Activity: Within the entries that follow, show each line where the word "logo" occurs.

Exercise data:

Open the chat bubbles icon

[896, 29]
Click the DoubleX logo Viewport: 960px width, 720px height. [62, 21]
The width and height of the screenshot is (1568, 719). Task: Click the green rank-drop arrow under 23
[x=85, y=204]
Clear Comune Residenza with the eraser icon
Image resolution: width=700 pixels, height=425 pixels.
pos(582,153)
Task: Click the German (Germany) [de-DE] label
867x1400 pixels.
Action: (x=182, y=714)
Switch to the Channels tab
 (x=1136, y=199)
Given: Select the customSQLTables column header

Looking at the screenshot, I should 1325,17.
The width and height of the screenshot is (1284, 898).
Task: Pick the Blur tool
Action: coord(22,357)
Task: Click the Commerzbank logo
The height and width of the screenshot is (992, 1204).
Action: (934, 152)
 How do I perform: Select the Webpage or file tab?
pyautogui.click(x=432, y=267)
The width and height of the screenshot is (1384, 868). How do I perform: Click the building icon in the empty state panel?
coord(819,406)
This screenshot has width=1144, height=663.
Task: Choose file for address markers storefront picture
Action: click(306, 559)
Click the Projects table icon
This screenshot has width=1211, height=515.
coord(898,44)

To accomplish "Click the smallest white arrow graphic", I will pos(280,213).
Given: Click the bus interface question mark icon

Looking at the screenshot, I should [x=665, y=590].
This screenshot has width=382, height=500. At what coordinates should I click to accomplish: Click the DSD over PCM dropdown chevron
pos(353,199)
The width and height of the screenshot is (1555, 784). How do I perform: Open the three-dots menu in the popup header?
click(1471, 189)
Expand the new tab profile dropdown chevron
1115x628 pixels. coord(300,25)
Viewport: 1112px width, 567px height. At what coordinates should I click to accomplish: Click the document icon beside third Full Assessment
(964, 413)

Output of the task:
Click the DoubleX logo Viewport: 960px width, 720px height. [62, 21]
Task: Click the Commerzbank logo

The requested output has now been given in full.